Meski kaya cadangan timah, Indonesia masih menjual mentah. Sementara China dan AS menikmati nilai tambahnya. (Timah.com)

Pada tahun 2024, Indonesia yang merupakan produsen timah terbesar ketiga di dunia setelah Tiongkok dan Myanmar, mencatat penurunan signifikan dalam ekspor timah. Berdasarkan data dari Kementerian Perdagangan, ekspor refined tin ingot Indonesia mencapai 45.420 metrik ton dengan nilai sebesar USD 1,41 miliar atau sekitar Rp 23,16 triliun. Dibandingkan tahun sebelumnya, volume ekspor turun sebesar 33,62%, sementara nilai ekspor menurun 19,96%.

Negara tujuan utama ekspor timah Indonesia tahun ini dipimpin oleh Tiongkok dengan total pembelian sebesar USD 416,99 juta untuk 13.280 ton, diikuti oleh India sebesar USD 275,06 juta (8.650 ton), Korea Selatan USD 188,63 juta (6.050 ton), Singapura USD 180,02 juta (5.850 ton), dan Jepang USD 83,86 juta (2.730 ton). 
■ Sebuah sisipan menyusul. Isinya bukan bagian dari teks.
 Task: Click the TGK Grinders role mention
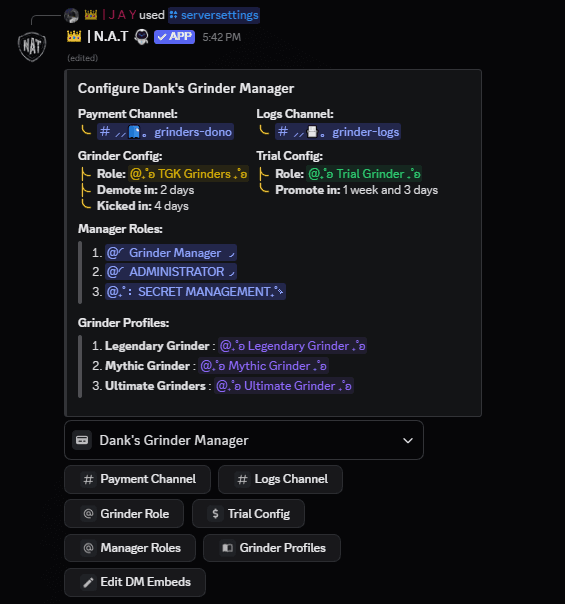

Negara-negara lainnya dalam sepuluh besar termasuk Belanda, Taiwan, Italia, Belgia, dan Amerika Serikat, masing-masing menerima antara 1.000 hingga 2.000 ton timah dengan nilai antara USD 30 juta hingga USD 62 juta.

Penurunan ekspor ini terjadi di tengah gangguan pasokan global yang cukup signifikan. Myanmar, sebagai salah satu produsen utama dunia, menghentikan operasi tambang Man Maw, sementara Indonesia mengalami hambatan perizinan akibat peralihan dari sistem izin tahunan menjadi tiga tahunan. 
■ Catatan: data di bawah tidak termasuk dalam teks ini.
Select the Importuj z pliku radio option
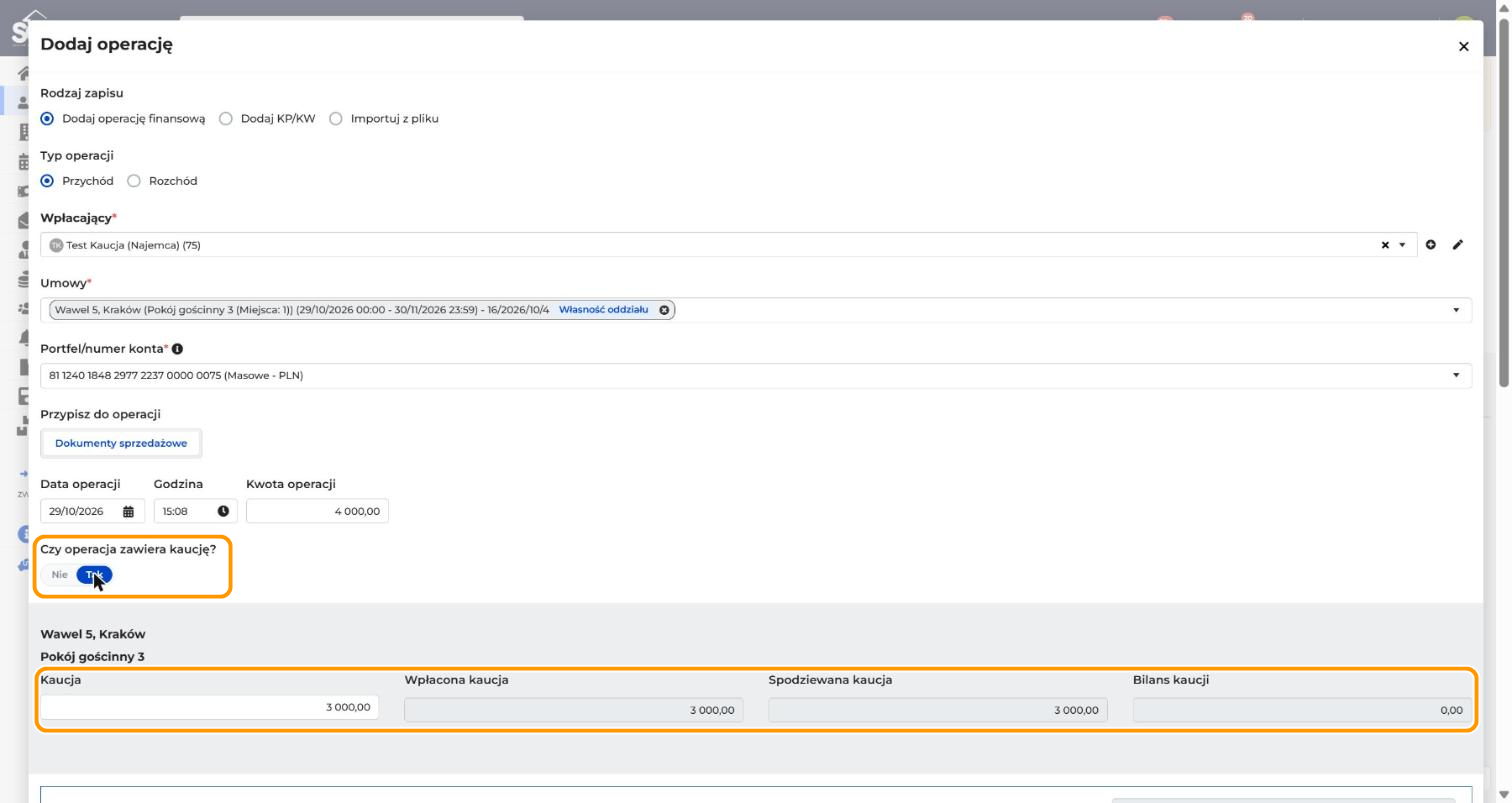tap(336, 118)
Kebijakan baru ini sempat menghentikan aktivitas ekspor pada awal tahun karena proses administratif yang lambat. Selain itu, penyitaan lima smelter besar yang menyumbang sekitar 50% kapasitas nasional akibat kasus korupsi turut memperburuk situasi.

Di pasar global, kondisi pasokan yang terganggu ini berdampak pada harga. Harga timah di London Metal Exchange (LME) naik 5,3% sejak awal tahun, menembus angka USD 26.500 per ton. 

Kenaikan ini mencerminkan kekhawatiran pasar terhadap kelangkaan pasokan, terlebih ketika produksi Indonesia sendiri menurun dari 70.000 ton pada 2022 menjadi hanya 52.000 ton pada 2023, sehingga posisi Indonesia sebagai produsen terbesar kedua digantikan oleh Myanmar.

Pemerintah Indonesia terus mendorong kebijakan hilirisasi agar ekspor tidak hanya dalam bentuk bahan mentah. Targetnya adalah mendorong pengolahan timah dalam negeri, seperti untuk produksi solder dan komponen elektronik. 

Namun, implementasi kebijakan ini menghadapi tantangan besar, mulai dari kelebihan kapasitas smelter, kebutuhan investasi teknologi tinggi, hingga resistensi dari pelaku industri yang belum siap bertransformasi. 

Untuk mendukung tata kelola yang lebih transparan, sistem pelacakan SIMBARA resmi diluncurkan pada 2024 untuk menekan praktik penambangan ilegal.

Meskipun angka ekspor mengalami penurunan tajam, kondisi ini dapat menjadi titik balik strategis bagi Indonesia untuk memperkuat posisi di rantai pasok global. 

Tantangan struktural yang muncul, mulai dari masalah tata kelola hingga inefisiensi industri, harus dijawab dengan reformasi mendalam, bukan sekadar larangan ekspor. 

Indonesia memiliki peluang besar untuk tidak hanya menjadi eksportir utama timah dunia, tetapi juga pemain penting dalam industri berbasis nilai tambah, asalkan arah kebijakannya konsisten, terukur, dan didukung oleh ekosistem investasi yang sehat.